Now who’s left in the Virginia Slims of Los Angeles?
Joining Martina Navratilova on the sidelines Friday was top-seeded Conchita Martinez, who was upset by Amy Frazier in the quarterfinals before 3,500 at the Manhattan Country Club in Manhattan Beach, 6-4, 7-6 (7-1).
Frazier will play Sabine Appelmans of Belgium in today’s semifinal, after Appelmans upset fourth-seeded Jana Novotna of the Czech Republic, 6-4, 4-6, 6-4, further depleting the field.
Seventh-seeded Julie Halard of France, the highest seeded player left, and Ann Grossman will play in the other semifinal. Halard beat Patrica Hy, 3-6, 6-2, 6-4, and Grossman defeated fifth-seeded Zina Garrison-Jackson, 3-6, 7-6 (7-5), 6-2, in a 2-hour 36-minute match.
After losing Kimiko Date, Lindsay Davenport, Mary Pierce, Natalia Zvereva, Gabriela Sabatini and Lori McNeil, all of whom dropped out before the tournament because of injuries, the event lost its
marquee players to unheralded opponents.
Navratilova was ousted in the third round Thursday by Grossman. Perhaps even more surprising, however, was Frazier’s victory over Martinez, the Wimbledon champion ranked third in the world.
Martinez, from Barcelona, improved her baseline game this year as well as her fortitude. She became the first Spanish woman to win Wimbledon, defeating Navratilova in an emotional three-set final last month. By doing so, Martinez helped dispel the idea that Spanish players are nothing but clay-court specialists.
And after routing Elena Likhvotseva in the third round Thursday night, 6-0, 6-0, Martinez seemed likely to cruise into Sunday’s L.A. final.
But the impeccable game of Thursday was missing Friday and Martinez was vulnerable against Frazier, 21, of Rochester Hills, Mich.
Ranked 26th, Frazier has had a modicum of success. She reached the quarterfinals of the Australian Open in 1992, but has been unable to find the consistency to crack the top 10 rankings.
Last year, Frazier spent six months struggling with health problems. She did not come back strong. This summer, she lost in the first rounds of the French Open and Wimbledon.
Those humbling experiences, among others, have quelled her emotions. Instead of exulting, Frazier said of her victory, “This is (simply) one match.”

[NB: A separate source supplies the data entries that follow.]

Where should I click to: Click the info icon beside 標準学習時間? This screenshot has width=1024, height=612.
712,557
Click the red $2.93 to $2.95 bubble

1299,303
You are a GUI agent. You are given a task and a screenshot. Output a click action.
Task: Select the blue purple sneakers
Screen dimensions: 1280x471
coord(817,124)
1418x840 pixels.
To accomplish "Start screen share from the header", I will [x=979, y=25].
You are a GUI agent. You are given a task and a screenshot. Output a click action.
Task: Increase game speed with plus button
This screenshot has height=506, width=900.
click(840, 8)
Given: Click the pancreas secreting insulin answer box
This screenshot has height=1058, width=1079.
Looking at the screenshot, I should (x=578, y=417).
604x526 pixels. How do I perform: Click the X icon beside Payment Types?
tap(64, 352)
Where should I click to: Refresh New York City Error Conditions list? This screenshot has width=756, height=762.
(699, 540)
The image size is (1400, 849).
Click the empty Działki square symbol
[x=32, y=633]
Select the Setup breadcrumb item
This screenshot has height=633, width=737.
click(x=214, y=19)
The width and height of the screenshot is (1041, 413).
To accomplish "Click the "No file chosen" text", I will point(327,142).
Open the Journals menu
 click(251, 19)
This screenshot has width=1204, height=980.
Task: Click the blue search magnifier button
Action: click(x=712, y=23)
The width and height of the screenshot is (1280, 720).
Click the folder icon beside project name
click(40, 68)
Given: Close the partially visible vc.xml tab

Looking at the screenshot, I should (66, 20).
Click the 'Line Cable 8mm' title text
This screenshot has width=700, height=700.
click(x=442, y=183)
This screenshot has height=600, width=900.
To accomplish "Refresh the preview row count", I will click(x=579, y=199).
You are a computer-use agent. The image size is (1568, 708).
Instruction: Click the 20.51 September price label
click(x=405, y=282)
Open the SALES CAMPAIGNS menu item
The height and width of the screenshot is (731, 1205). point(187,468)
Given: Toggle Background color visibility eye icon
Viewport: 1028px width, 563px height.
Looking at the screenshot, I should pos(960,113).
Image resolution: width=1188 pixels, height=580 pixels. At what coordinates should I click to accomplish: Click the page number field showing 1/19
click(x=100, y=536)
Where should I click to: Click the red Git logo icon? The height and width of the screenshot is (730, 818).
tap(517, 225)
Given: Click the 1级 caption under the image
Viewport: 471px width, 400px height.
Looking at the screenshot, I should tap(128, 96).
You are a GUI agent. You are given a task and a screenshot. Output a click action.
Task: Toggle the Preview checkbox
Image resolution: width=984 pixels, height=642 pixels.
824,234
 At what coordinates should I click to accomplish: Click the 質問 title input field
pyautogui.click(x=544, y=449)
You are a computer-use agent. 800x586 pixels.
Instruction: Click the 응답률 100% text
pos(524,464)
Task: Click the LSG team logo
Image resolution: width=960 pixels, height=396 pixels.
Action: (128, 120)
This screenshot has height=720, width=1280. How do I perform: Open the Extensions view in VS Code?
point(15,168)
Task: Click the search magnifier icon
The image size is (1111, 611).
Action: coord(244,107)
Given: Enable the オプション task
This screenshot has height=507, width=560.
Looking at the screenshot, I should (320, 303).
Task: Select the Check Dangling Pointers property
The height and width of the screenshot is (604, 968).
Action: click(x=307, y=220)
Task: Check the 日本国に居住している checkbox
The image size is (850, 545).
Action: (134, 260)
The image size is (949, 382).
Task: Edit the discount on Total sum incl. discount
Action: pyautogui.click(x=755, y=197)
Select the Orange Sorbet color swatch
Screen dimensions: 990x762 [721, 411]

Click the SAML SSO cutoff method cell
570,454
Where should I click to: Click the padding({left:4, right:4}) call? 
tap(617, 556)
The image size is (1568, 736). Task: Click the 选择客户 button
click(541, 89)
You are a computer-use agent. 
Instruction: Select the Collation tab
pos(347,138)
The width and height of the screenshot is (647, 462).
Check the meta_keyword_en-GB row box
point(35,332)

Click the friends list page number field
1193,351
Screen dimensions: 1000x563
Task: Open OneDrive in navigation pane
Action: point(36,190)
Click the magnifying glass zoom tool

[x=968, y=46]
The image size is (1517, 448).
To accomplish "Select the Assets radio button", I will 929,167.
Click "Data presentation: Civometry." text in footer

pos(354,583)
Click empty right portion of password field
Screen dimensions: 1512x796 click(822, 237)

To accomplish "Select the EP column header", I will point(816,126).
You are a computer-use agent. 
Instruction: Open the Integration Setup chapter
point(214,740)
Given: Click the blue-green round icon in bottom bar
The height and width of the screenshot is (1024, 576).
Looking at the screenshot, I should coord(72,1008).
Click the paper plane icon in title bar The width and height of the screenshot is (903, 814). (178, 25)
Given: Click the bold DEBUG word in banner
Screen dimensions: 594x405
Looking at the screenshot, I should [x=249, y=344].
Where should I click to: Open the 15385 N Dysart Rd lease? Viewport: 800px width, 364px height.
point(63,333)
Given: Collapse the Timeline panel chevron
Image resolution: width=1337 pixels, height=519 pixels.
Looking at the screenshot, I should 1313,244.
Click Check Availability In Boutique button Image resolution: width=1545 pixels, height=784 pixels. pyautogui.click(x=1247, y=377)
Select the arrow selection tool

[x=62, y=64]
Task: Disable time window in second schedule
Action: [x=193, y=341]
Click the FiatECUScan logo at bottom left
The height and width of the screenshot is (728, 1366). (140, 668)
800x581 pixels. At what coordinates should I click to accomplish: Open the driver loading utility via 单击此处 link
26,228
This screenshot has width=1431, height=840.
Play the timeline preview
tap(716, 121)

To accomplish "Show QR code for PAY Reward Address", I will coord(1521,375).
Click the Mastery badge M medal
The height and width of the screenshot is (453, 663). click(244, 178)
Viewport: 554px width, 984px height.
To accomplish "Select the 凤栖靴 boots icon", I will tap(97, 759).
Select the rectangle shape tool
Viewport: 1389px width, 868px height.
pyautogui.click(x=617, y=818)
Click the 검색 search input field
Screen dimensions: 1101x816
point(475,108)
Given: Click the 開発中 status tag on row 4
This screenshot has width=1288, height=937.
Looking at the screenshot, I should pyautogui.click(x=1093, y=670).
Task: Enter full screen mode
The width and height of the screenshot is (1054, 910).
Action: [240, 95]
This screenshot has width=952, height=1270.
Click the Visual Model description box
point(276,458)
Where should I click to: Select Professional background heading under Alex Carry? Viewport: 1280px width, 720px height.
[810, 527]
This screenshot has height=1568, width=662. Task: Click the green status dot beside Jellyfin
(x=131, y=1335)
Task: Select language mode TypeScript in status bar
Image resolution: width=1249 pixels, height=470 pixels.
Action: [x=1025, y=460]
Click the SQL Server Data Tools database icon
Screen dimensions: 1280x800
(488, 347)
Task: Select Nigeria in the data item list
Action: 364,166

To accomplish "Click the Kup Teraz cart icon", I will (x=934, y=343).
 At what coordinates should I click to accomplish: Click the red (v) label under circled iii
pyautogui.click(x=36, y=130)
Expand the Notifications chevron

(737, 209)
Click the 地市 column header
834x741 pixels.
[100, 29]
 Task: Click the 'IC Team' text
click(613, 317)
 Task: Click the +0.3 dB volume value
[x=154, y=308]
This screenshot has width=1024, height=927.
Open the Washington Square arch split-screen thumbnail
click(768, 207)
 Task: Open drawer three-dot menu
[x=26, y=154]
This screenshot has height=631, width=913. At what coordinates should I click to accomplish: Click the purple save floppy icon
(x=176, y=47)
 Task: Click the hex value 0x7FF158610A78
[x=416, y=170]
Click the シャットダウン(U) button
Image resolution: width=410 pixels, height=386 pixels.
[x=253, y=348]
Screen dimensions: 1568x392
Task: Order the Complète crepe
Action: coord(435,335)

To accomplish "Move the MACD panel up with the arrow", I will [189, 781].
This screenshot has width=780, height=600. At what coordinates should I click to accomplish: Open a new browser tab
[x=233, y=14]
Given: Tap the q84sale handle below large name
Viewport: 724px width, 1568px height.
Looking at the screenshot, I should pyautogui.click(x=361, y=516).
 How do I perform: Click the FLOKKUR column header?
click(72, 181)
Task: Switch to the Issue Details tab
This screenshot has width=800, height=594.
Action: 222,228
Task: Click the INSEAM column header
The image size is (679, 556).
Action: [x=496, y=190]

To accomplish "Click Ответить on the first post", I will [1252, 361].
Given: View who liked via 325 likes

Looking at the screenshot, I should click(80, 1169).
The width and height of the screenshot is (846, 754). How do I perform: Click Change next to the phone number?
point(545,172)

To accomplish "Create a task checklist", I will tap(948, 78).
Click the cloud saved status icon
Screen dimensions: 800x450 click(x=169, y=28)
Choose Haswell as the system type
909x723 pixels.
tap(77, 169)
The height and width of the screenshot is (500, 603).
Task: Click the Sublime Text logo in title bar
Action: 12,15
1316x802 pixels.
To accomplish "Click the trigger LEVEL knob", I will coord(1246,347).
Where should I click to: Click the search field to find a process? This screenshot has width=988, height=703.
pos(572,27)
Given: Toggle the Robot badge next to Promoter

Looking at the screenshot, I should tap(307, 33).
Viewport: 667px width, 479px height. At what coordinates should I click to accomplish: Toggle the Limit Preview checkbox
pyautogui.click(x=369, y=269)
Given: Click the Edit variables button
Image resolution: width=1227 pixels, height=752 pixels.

It might not be a breakthrough, but it was the biggest victory of her season. After taking a 3-0 lead in the second set with two breaks, Frazier faced a stiff challenge.
Using her loopy topspin strokes to mix up the attack, Martinez won four consecutive games for a 4-3 lead. But Frazier served well to hold, and then did not falter.
Martinez was caught off guard.
“I thought I would pull it out,” she said.
It was not about to happen. The players held serve to force a tiebreaker.
Then, Martinez had little fight when it counted most. She fell behind, 5-0, when she mis-hit a forehand, hit a drop shot wide, a deep backhand wide, another backhand into the net and a forehand long after Frazier’s nice service return.
“You just have to appreciate (her play),” Martinez said. “She played unbelievable. She was pushing me. I was all the time on defense.”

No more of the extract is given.